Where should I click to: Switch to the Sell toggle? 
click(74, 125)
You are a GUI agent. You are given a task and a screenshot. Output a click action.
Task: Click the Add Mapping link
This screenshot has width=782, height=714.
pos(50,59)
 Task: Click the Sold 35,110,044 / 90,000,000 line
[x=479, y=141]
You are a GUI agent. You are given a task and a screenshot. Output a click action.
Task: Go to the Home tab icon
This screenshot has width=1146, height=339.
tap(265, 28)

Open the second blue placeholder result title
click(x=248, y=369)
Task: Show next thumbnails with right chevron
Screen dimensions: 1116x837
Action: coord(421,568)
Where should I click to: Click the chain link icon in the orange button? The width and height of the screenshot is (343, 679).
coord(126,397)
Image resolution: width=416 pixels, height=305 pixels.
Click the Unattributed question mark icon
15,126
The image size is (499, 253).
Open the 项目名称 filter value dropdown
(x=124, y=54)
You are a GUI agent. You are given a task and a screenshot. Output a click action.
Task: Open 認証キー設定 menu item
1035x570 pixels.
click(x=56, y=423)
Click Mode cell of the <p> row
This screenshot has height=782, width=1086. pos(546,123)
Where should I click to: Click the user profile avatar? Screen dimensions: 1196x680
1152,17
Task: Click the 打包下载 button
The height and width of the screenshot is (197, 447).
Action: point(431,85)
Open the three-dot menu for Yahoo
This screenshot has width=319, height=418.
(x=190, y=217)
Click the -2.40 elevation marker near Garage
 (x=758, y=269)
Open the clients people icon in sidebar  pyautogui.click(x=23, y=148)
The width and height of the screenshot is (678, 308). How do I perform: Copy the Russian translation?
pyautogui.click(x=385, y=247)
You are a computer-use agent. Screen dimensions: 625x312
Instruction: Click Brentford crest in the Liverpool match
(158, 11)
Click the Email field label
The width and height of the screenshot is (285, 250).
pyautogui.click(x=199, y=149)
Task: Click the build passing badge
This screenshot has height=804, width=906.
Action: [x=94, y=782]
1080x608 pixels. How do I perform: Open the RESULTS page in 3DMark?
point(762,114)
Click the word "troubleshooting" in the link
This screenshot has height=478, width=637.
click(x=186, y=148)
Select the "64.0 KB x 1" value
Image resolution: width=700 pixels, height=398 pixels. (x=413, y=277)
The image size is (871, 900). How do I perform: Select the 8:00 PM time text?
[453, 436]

━━━━━━━━━━━━━━━━

* _Your task_:
Would you please give back all of the material above exactly as it stands?

* _Solution to the problem_:
Where should I click to: Switch to the Sell toggle? 
click(74, 125)
You are a GUI agent. You are given a task and a screenshot. Output a click action.
Task: Click the Add Mapping link
This screenshot has width=782, height=714.
pos(50,59)
 Task: Click the Sold 35,110,044 / 90,000,000 line
[x=479, y=141]
You are a GUI agent. You are given a task and a screenshot. Output a click action.
Task: Go to the Home tab icon
This screenshot has width=1146, height=339.
tap(265, 28)

Open the second blue placeholder result title
click(x=248, y=369)
Task: Show next thumbnails with right chevron
Screen dimensions: 1116x837
Action: coord(421,568)
Where should I click to: Click the chain link icon in the orange button? The width and height of the screenshot is (343, 679).
coord(126,397)
Image resolution: width=416 pixels, height=305 pixels.
Click the Unattributed question mark icon
15,126
The image size is (499, 253).
Open the 项目名称 filter value dropdown
(x=124, y=54)
You are a GUI agent. You are given a task and a screenshot. Output a click action.
Task: Open 認証キー設定 menu item
1035x570 pixels.
click(x=56, y=423)
Click Mode cell of the <p> row
This screenshot has height=782, width=1086. pos(546,123)
Where should I click to: Click the user profile avatar? Screen dimensions: 1196x680
1152,17
Task: Click the 打包下载 button
The height and width of the screenshot is (197, 447).
Action: point(431,85)
Open the three-dot menu for Yahoo
This screenshot has width=319, height=418.
(x=190, y=217)
Click the -2.40 elevation marker near Garage
 (x=758, y=269)
Open the clients people icon in sidebar  pyautogui.click(x=23, y=148)
The width and height of the screenshot is (678, 308). How do I perform: Copy the Russian translation?
pyautogui.click(x=385, y=247)
You are a computer-use agent. Screen dimensions: 625x312
Instruction: Click Brentford crest in the Liverpool match
(158, 11)
Click the Email field label
The width and height of the screenshot is (285, 250).
pyautogui.click(x=199, y=149)
Task: Click the build passing badge
This screenshot has height=804, width=906.
Action: [x=94, y=782]
1080x608 pixels. How do I perform: Open the RESULTS page in 3DMark?
point(762,114)
Click the word "troubleshooting" in the link
This screenshot has height=478, width=637.
click(x=186, y=148)
Select the "64.0 KB x 1" value
Image resolution: width=700 pixels, height=398 pixels. (x=413, y=277)
The image size is (871, 900). How do I perform: Select the 8:00 PM time text?
[453, 436]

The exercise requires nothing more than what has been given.